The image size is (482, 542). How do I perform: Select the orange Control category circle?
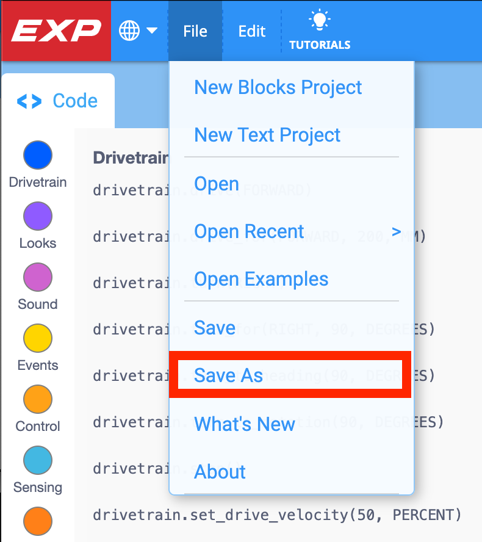tap(38, 399)
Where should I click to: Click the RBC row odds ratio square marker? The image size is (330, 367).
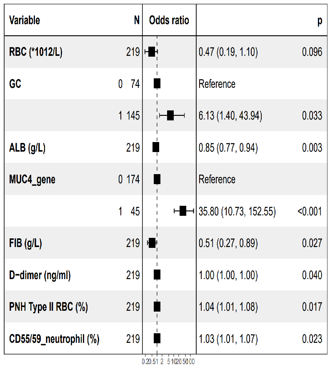(151, 52)
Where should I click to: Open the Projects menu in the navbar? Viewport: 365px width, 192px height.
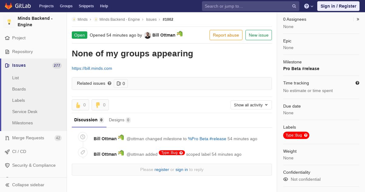point(47,6)
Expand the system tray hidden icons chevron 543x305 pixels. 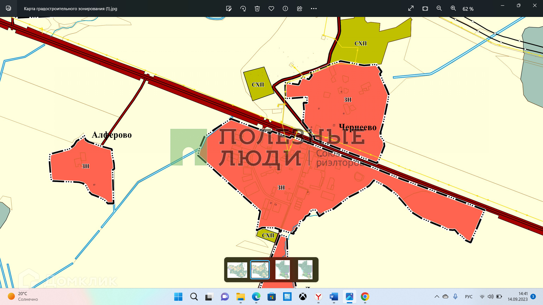(437, 297)
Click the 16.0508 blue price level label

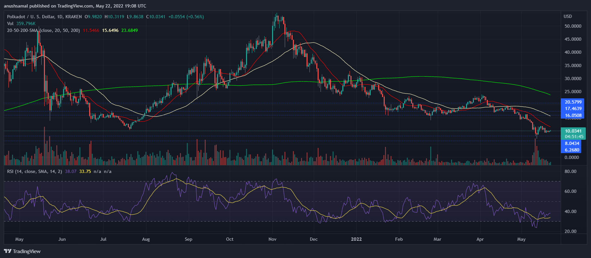tap(573, 115)
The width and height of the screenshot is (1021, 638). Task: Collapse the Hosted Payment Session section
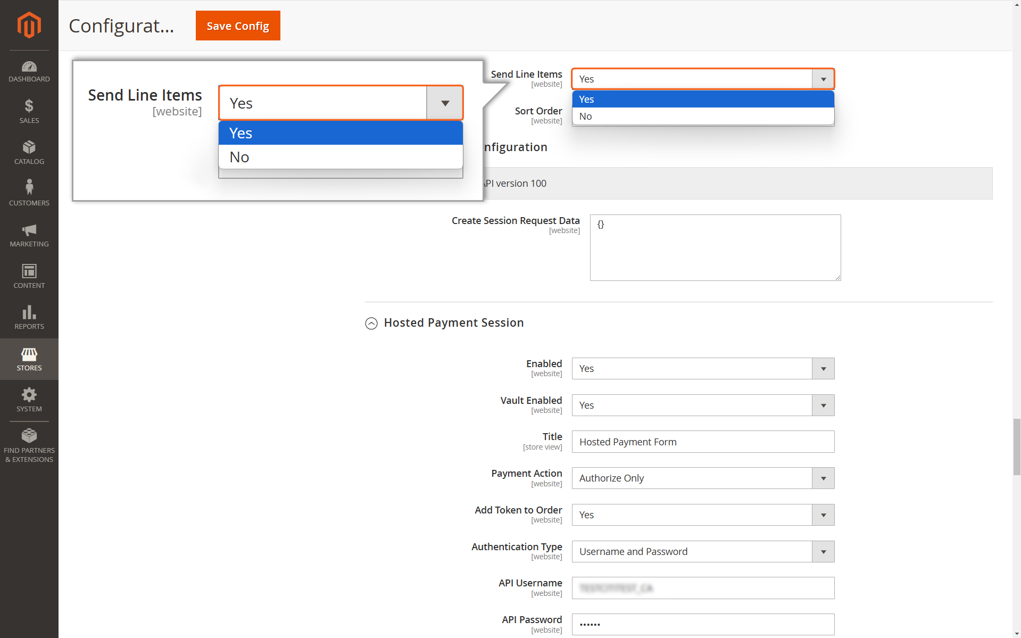pyautogui.click(x=371, y=323)

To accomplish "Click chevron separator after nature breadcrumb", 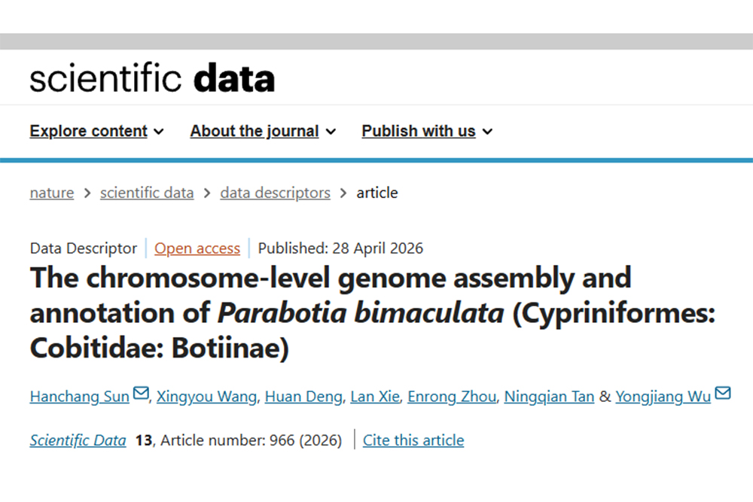I will coord(87,193).
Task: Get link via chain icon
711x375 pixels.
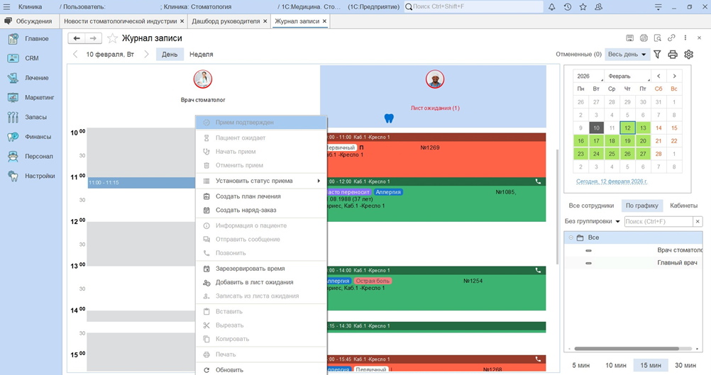Action: tap(671, 38)
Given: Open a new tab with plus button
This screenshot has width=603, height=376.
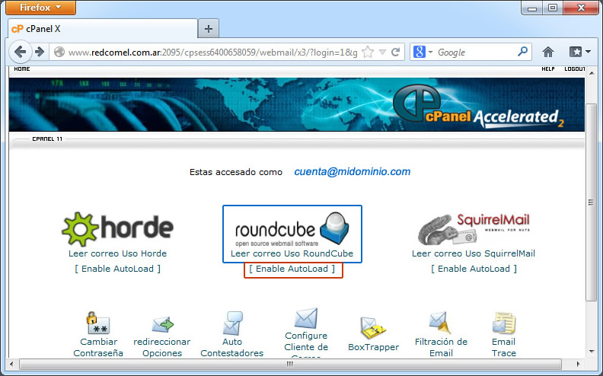Looking at the screenshot, I should tap(208, 28).
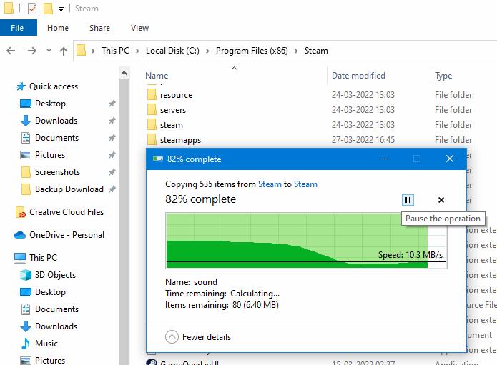Expand the Quick access tree node
This screenshot has width=497, height=365.
pyautogui.click(x=8, y=86)
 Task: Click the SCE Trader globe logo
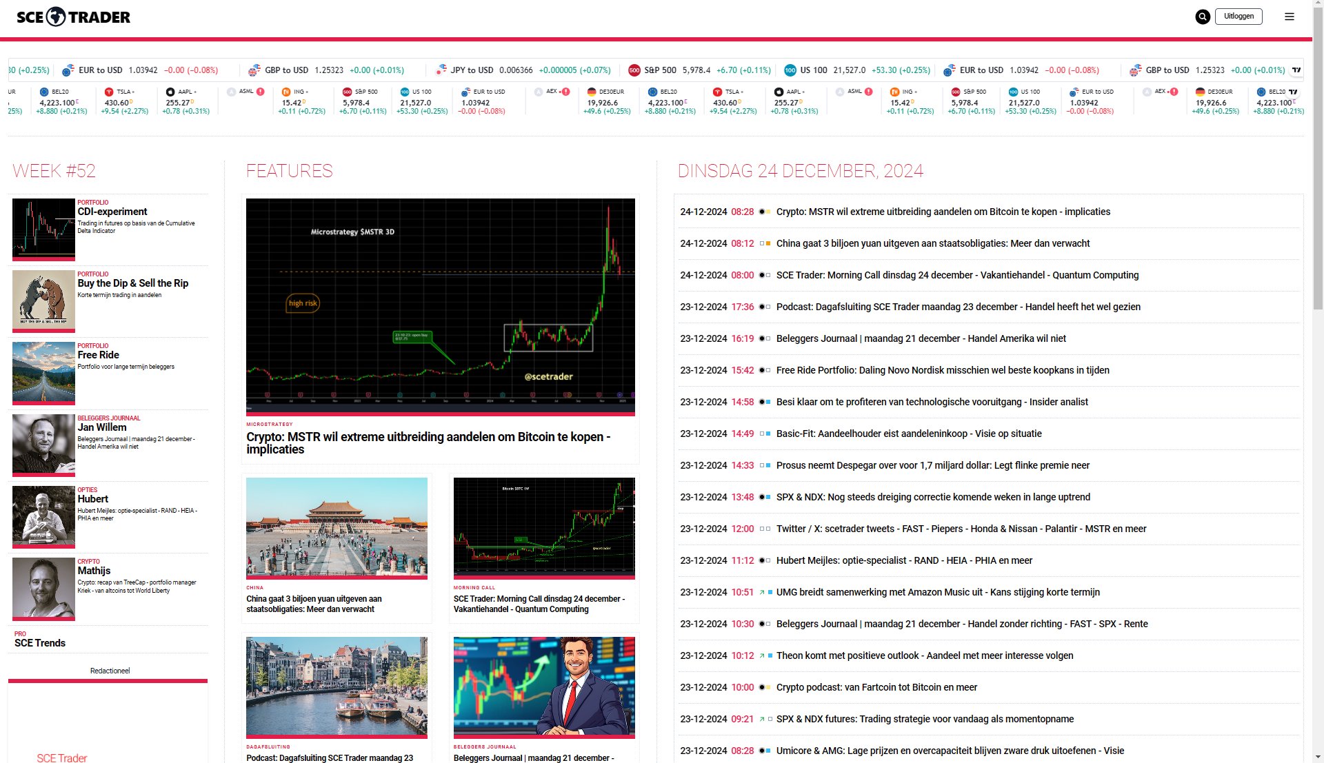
------------------------------------------------------------
Request =
Reproduce verbatim every line from the one containing "Task: Get link via chain icon" through the end of the items, and omit the pictures.

Response below =
Task: Get link via chain icon
711x375 pixels.
Action: tap(671, 38)
Given: Open a new tab with plus button
This screenshot has width=603, height=376.
Looking at the screenshot, I should tap(208, 28).
Expand the Quick access tree node
This screenshot has width=497, height=365.
pyautogui.click(x=8, y=86)
 Task: Click the SCE Trader globe logo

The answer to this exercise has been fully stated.